Note that in order to keep queries fast, we are storing profiling information in the profiler_data_time_series, Data Quality results in data_quality_data_time_series, Incident Management results in test_case_resolution_status_time_series, and apps_extension_time_series for Application runs, which have the same shape.

The Usage Workflows will store the usage information of your assets in the entity_usage table.

The change_event table is used to store events that are generated when an Entity is created, updated, or deleted. This table is used to keep track of changes to the metadata in the system, and is internally polled by the server to handle the observability and notification systems.

The change_event, change_event_consumers and consumers_dlq are internal tables and should not be used directly.

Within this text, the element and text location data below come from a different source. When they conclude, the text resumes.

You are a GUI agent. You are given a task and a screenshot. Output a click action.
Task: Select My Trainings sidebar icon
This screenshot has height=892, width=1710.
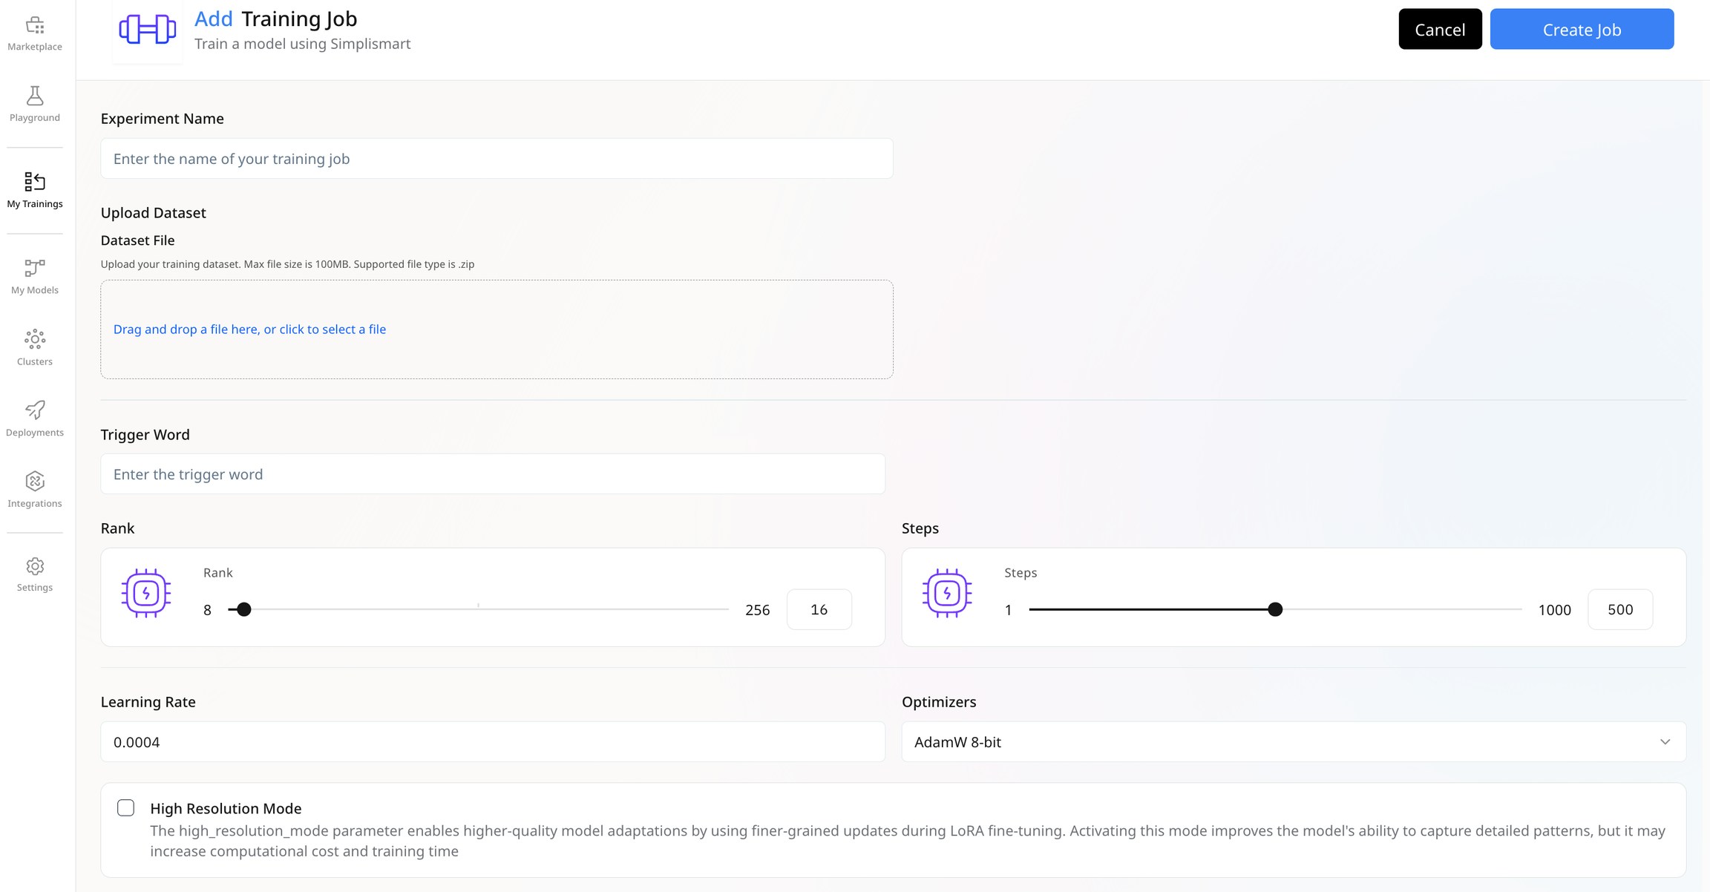(x=35, y=182)
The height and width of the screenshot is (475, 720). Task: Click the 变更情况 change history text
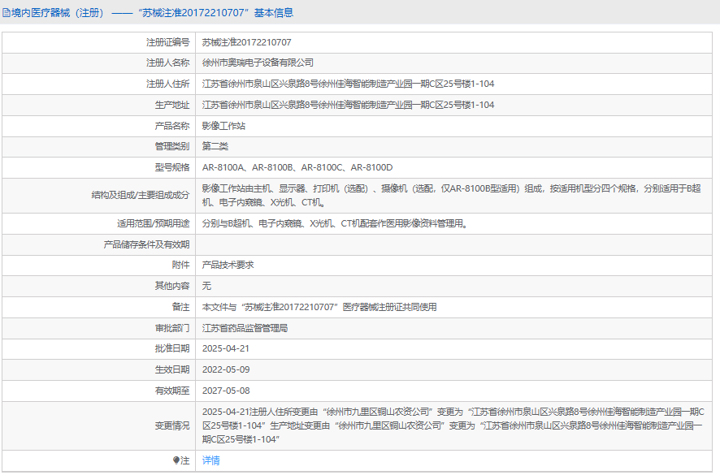(x=450, y=425)
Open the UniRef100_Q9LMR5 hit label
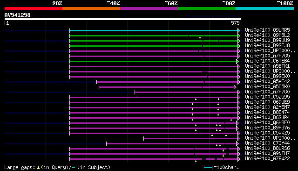 [267, 30]
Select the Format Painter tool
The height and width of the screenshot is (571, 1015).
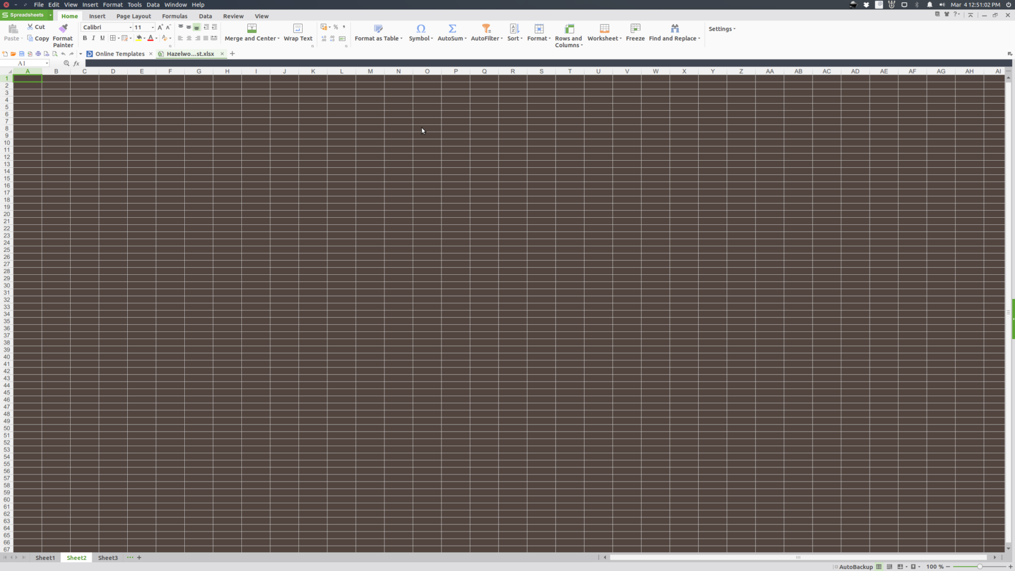(x=62, y=34)
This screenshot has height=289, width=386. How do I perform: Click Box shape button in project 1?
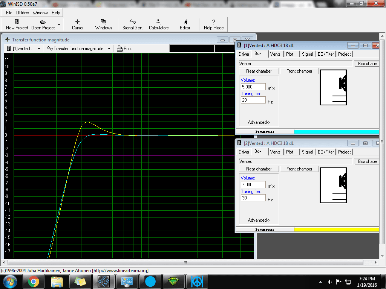(367, 64)
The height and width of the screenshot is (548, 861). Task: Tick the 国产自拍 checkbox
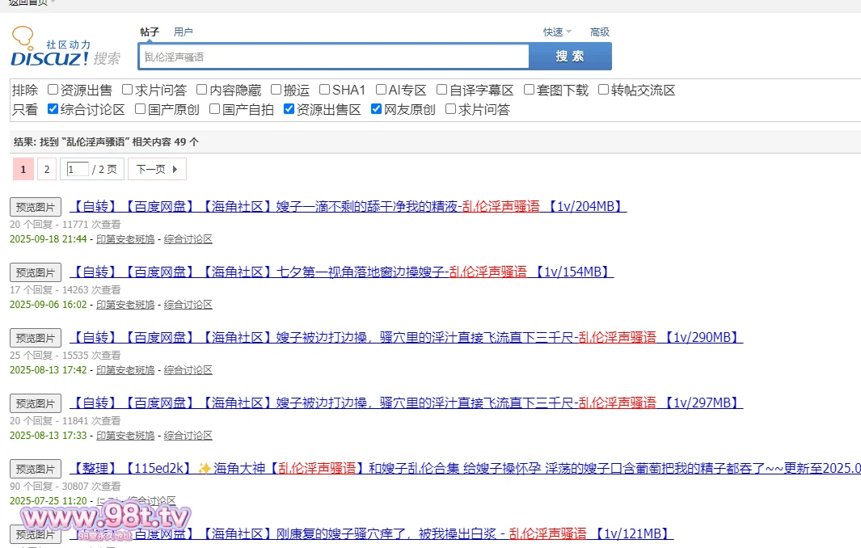tap(215, 109)
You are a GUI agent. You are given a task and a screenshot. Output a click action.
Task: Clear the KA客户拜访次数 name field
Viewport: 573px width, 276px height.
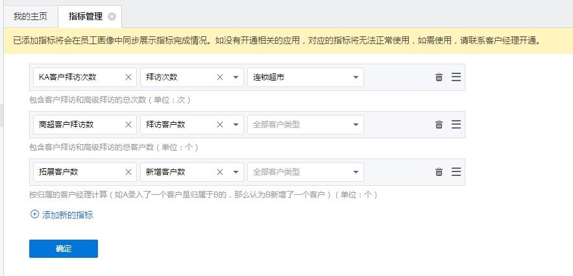pos(128,77)
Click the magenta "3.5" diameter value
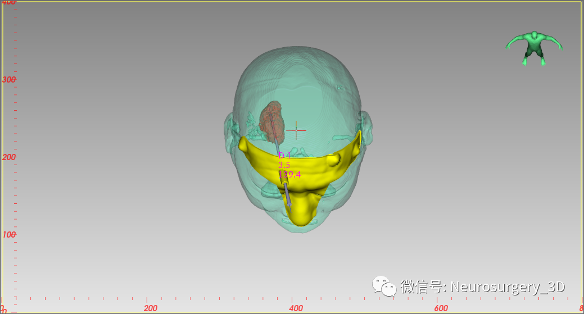 tap(284, 165)
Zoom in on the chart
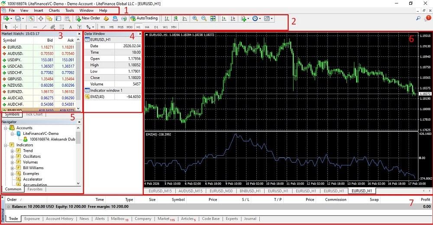Screen dimensions: 433x225 point(195,19)
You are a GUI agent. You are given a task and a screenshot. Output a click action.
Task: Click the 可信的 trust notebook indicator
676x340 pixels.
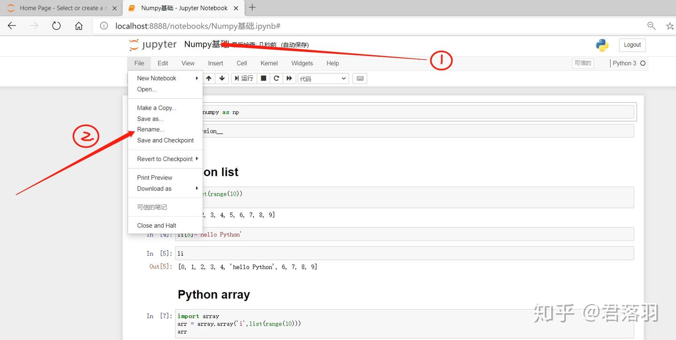pos(583,63)
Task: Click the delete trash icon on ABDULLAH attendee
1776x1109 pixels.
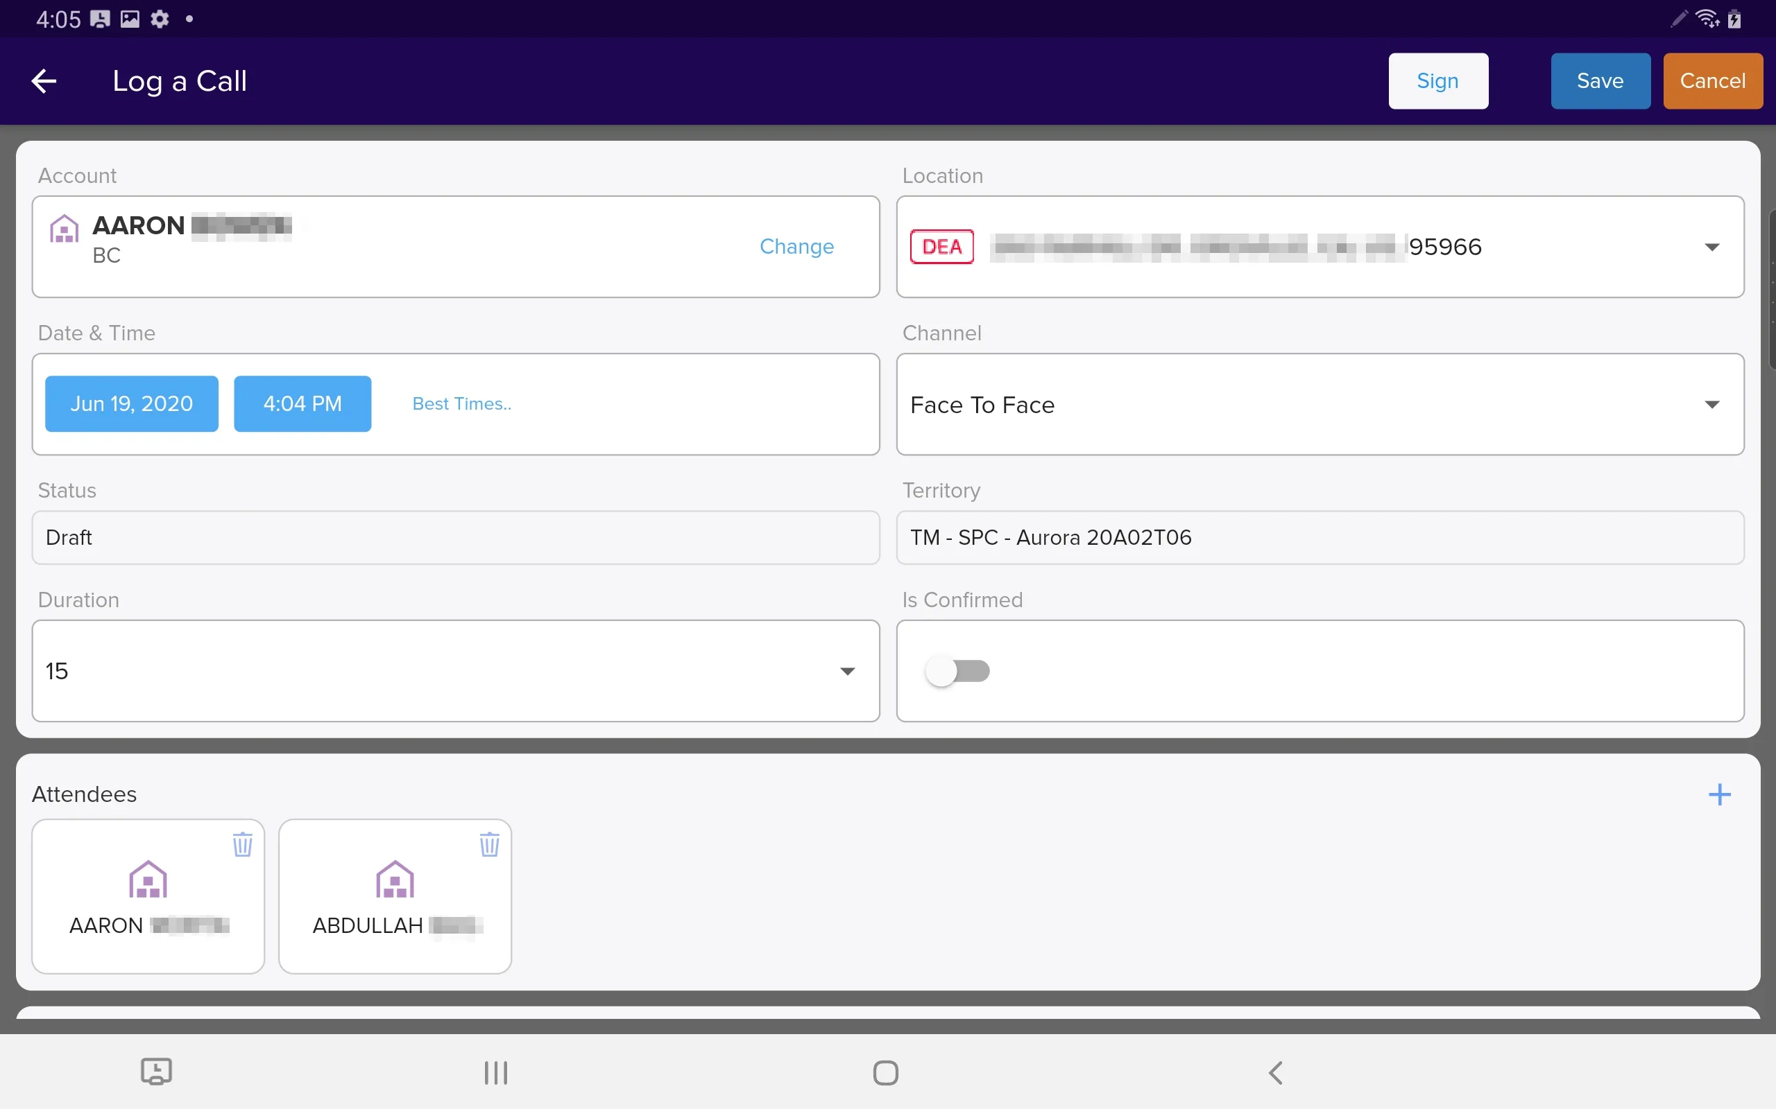Action: [x=489, y=843]
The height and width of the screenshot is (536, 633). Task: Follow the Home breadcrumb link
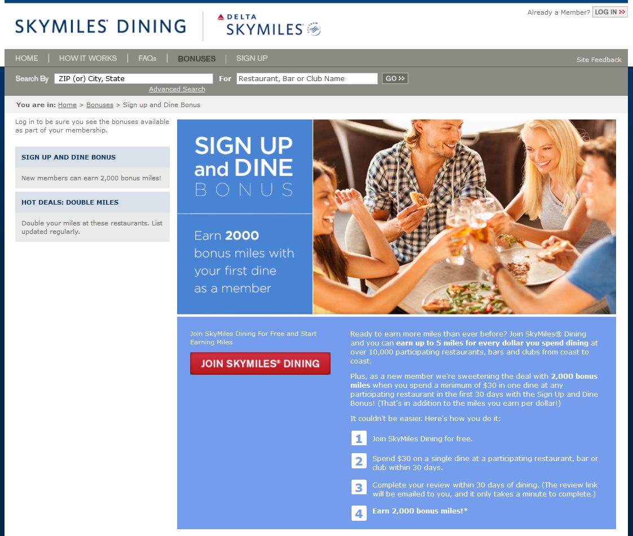[x=67, y=105]
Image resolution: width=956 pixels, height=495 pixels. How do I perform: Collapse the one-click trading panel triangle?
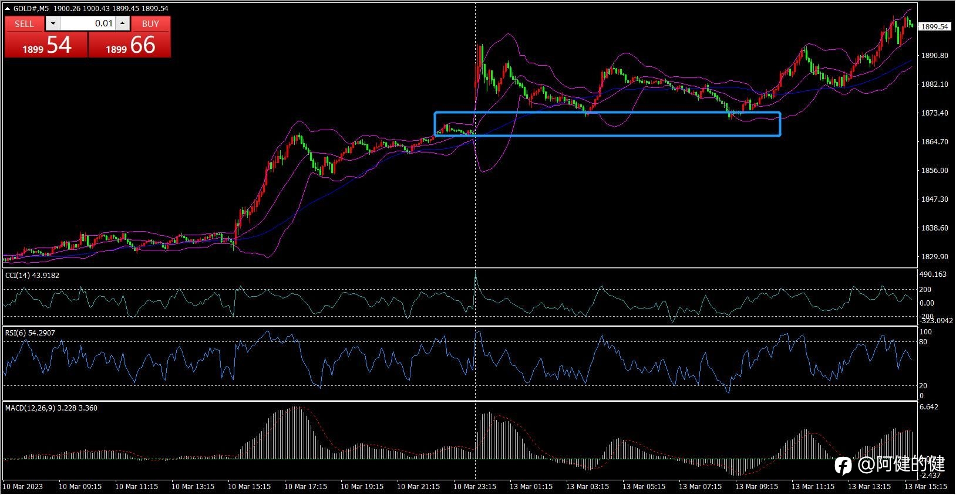pyautogui.click(x=7, y=9)

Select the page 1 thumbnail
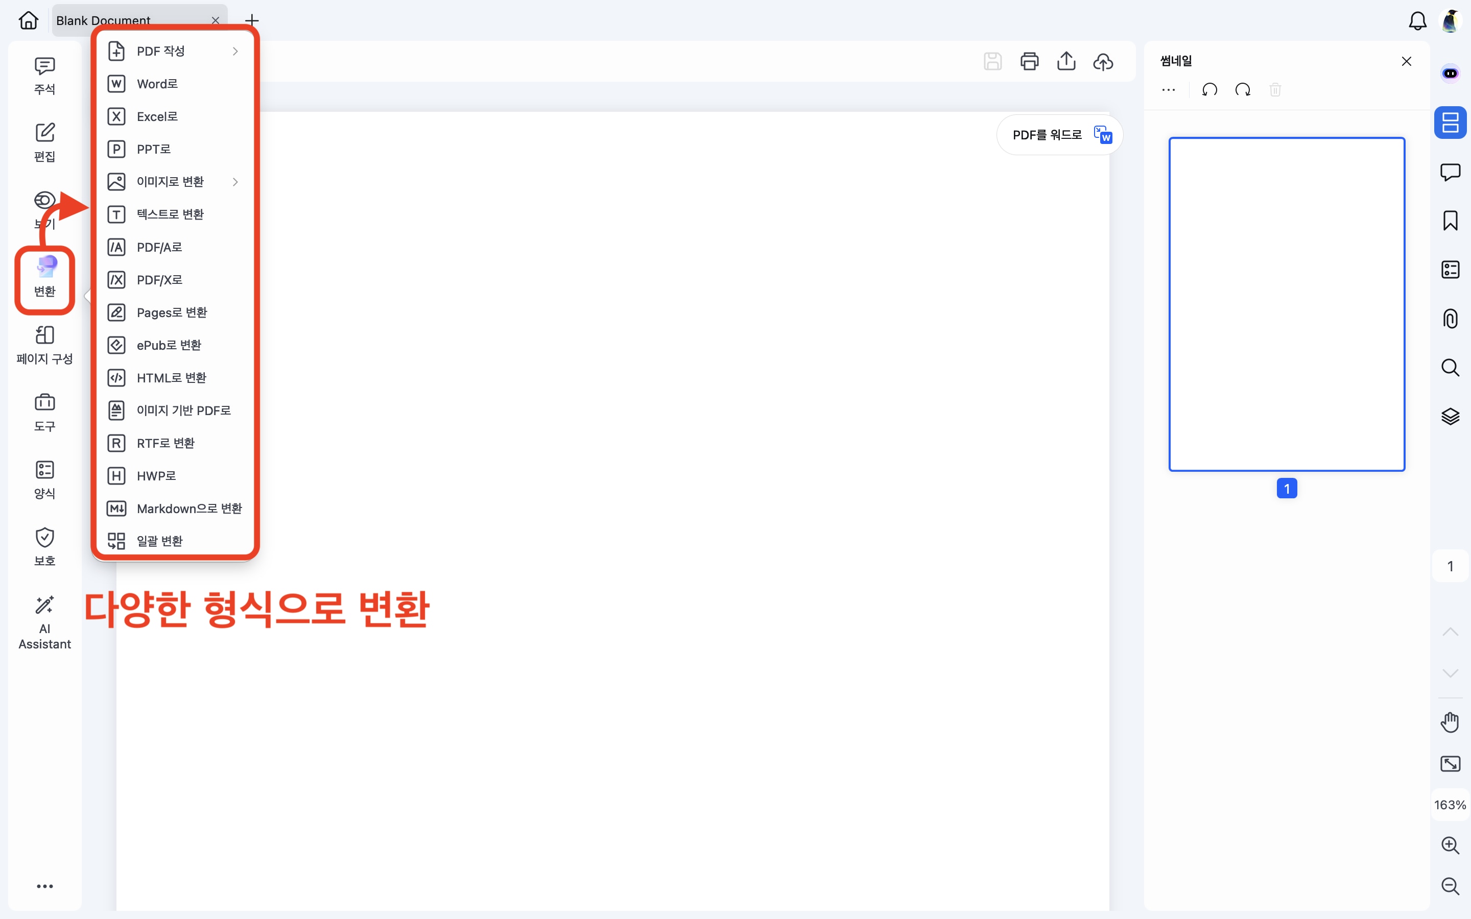pos(1286,304)
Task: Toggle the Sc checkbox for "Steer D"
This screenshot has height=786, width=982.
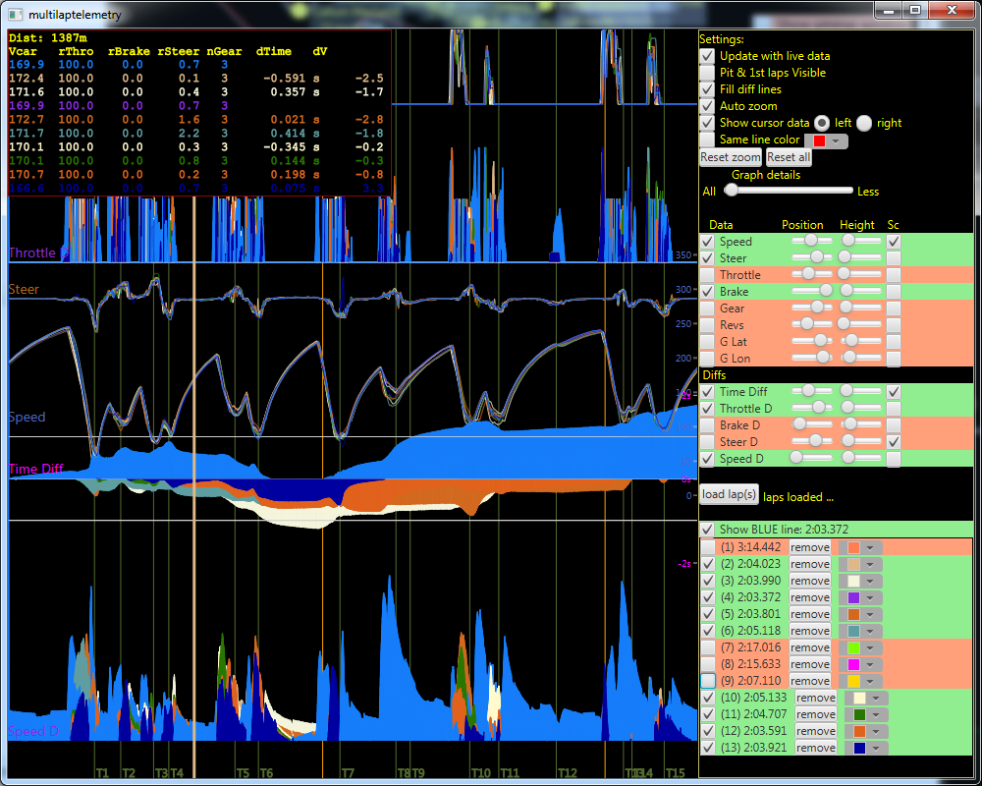Action: pos(893,441)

  • test_connection_definition: Stores the steps that are performed for each connector when testing the connection. This Entity is for internal use only. Note that these definitions are tightly coupled with the implementation on the Ingestion Framework.
  • test_definition: Stored the tests that are available in the platform and the types they support.
  • test_case: Stores the executed test cases and their results.
  • test_suite: Stores the Test Suite Entity, which is used as a logical grouping of tests.

There are 6 tables with the prefix QRTZ_. Those are used by the internal server scheduling tool of Applications such as the Indexing.

Originally, we relied on Flyway to manage the backend db migrations. Flyway used the DATABASE_CHANGE_LOG table to store the migration information.

In recent releases we switched to an in-house migration system which allows us to perform db migrations in a more controlled way. The internal tables for this system are SERVER_CHANGE_LOG and SERVER_MIGRATION_SQL_LOGS.

These tables are for internal use only.